_Problem description_
Count the lines in the records below that contain the string "Instruction", and reply with the number alone.

======== Exercise data

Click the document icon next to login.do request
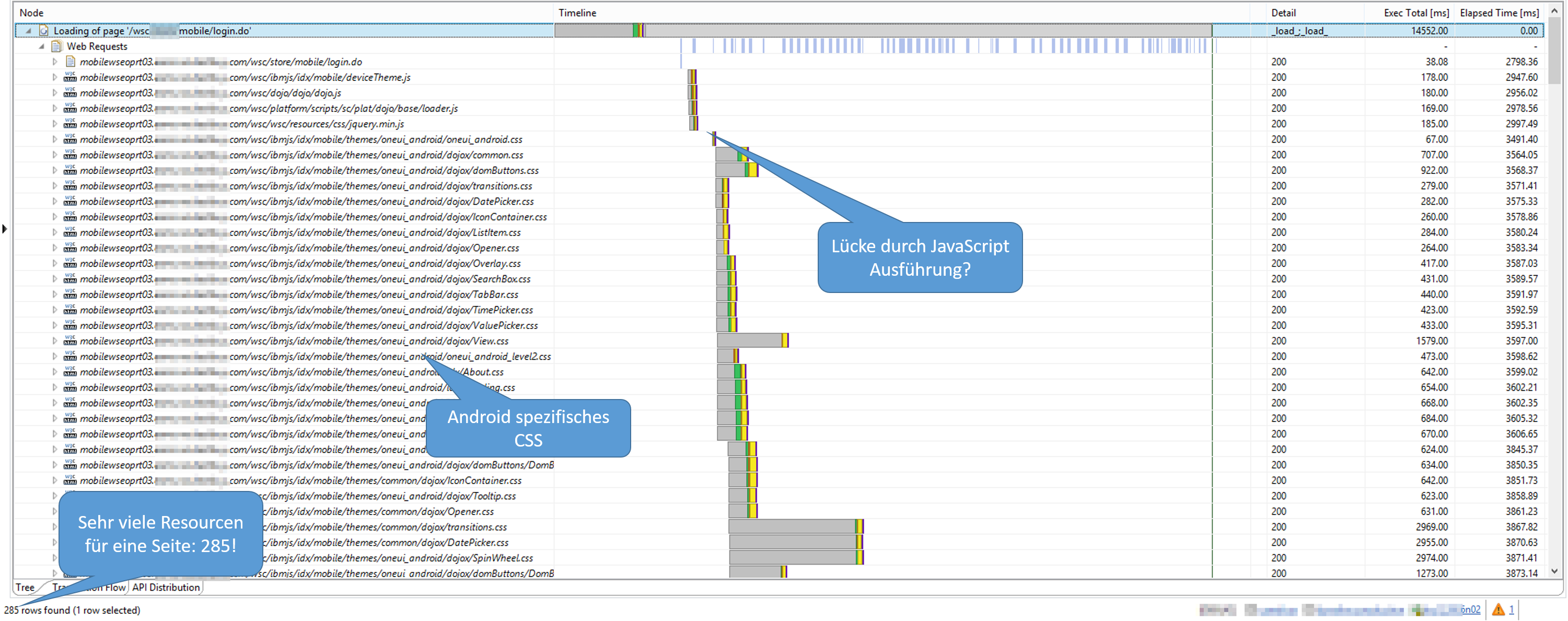(70, 62)
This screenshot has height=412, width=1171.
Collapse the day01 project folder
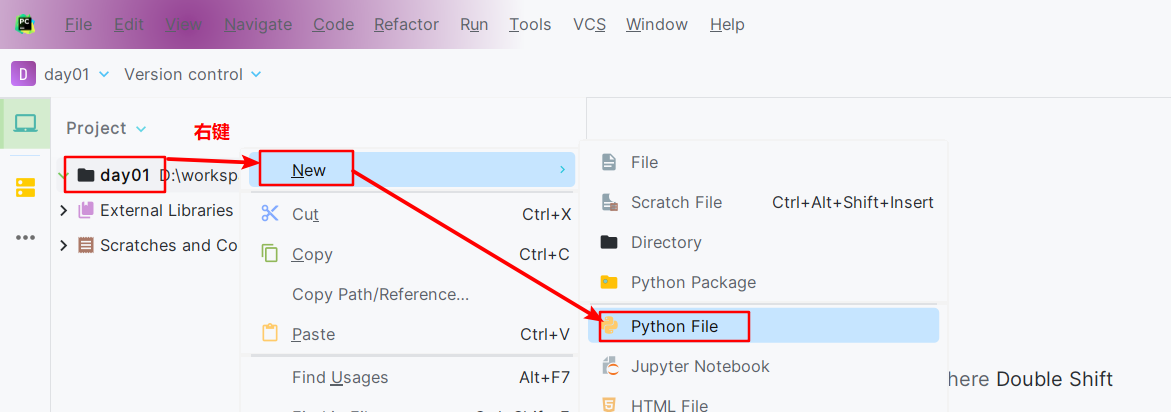coord(63,175)
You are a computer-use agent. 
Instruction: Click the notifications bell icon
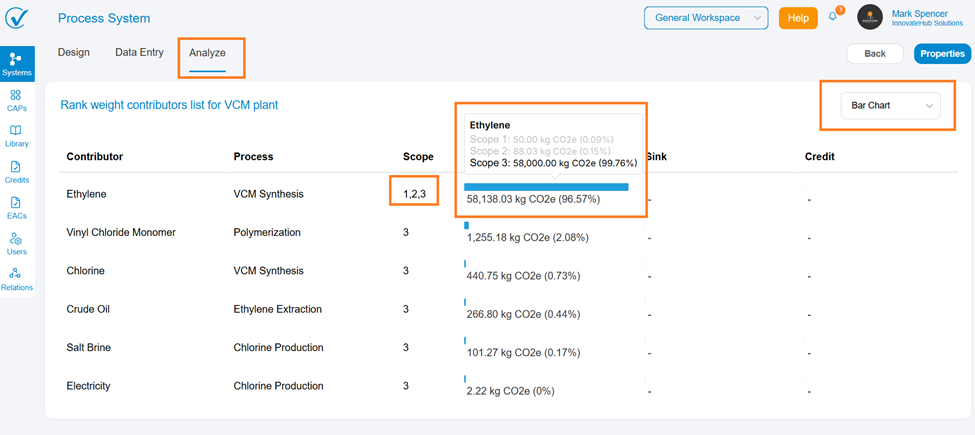[834, 18]

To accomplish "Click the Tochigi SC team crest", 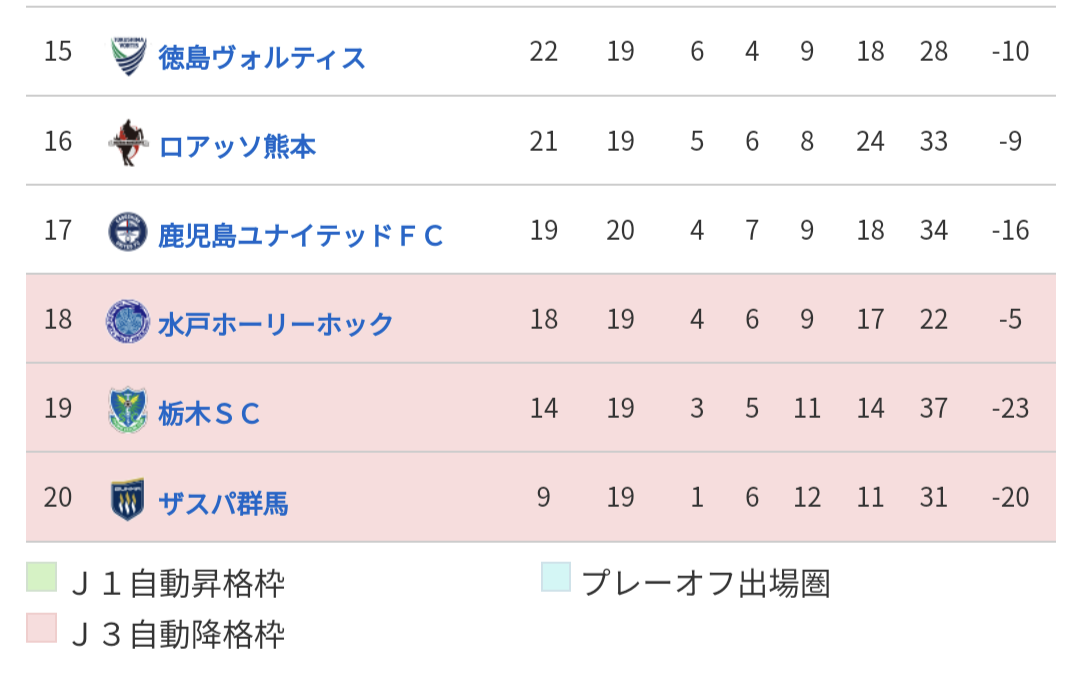I will 128,410.
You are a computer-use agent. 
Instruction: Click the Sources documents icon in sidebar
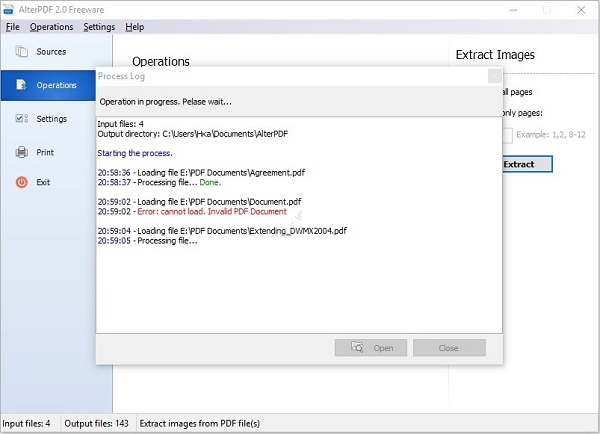click(21, 51)
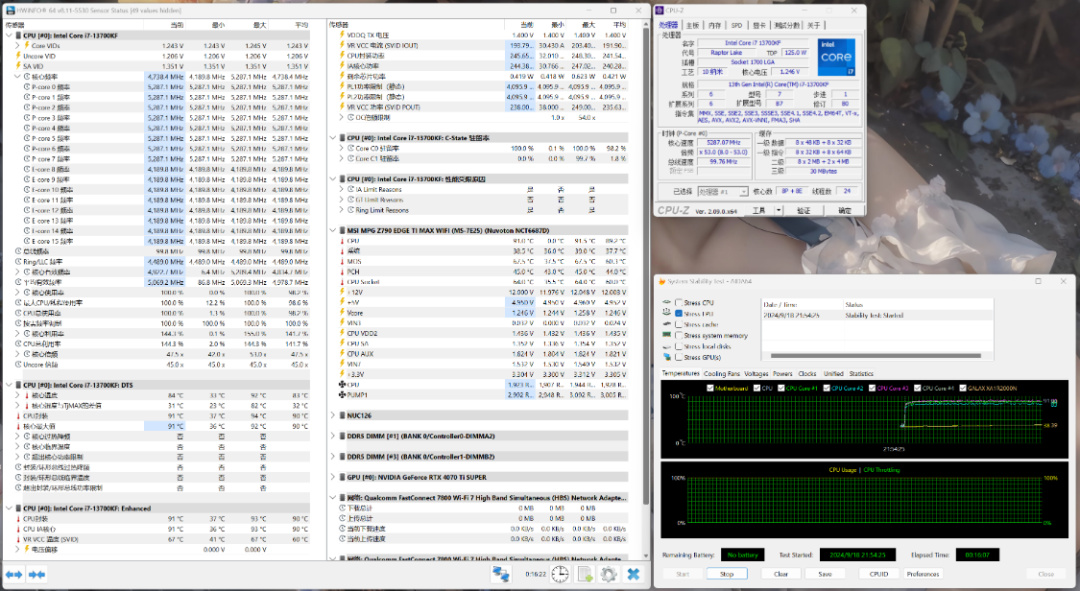Viewport: 1080px width, 591px height.
Task: Click the collapse columns inward arrows icon
Action: click(x=37, y=575)
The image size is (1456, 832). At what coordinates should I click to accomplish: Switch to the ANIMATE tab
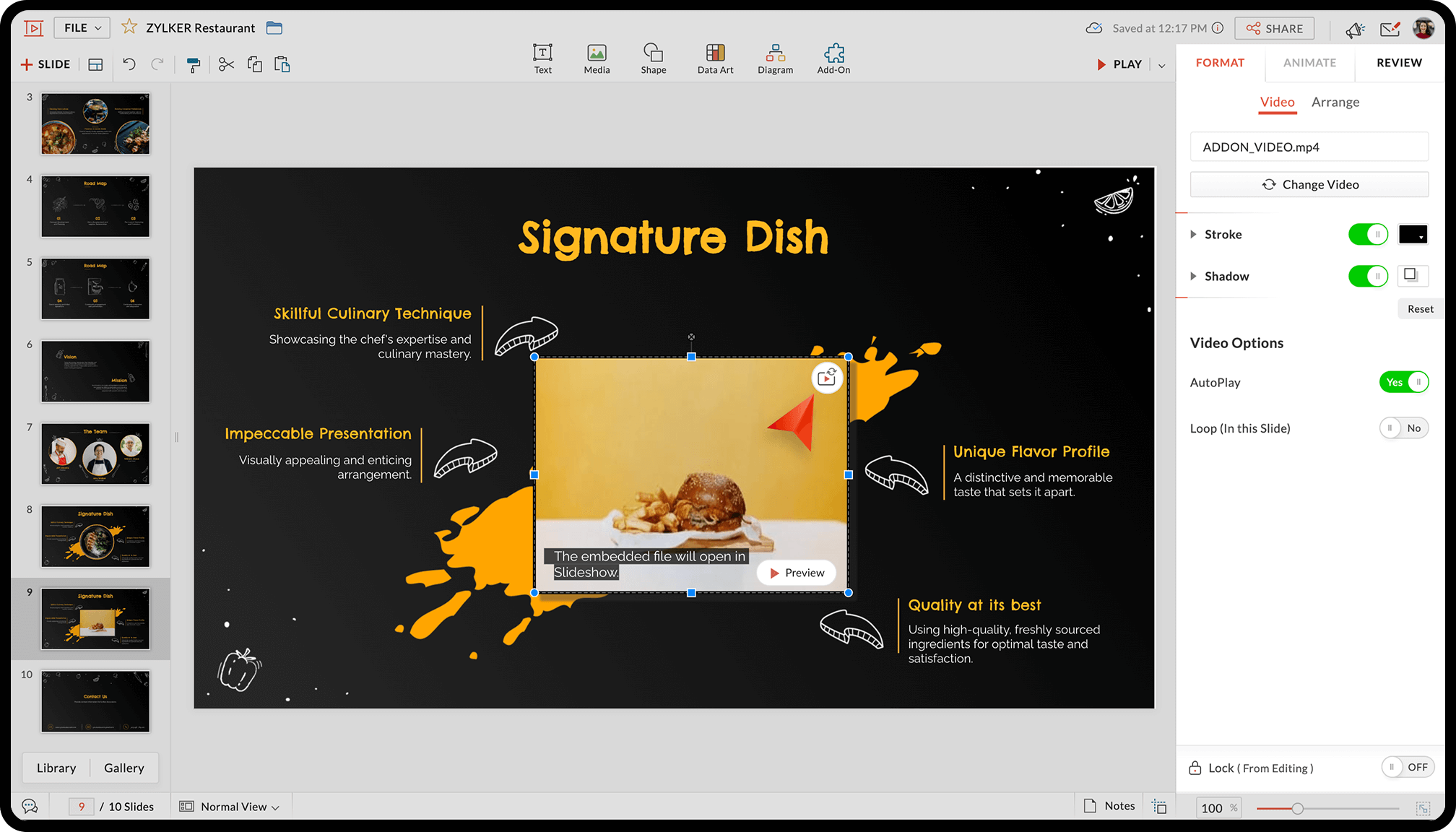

================

_Exercise answer_
2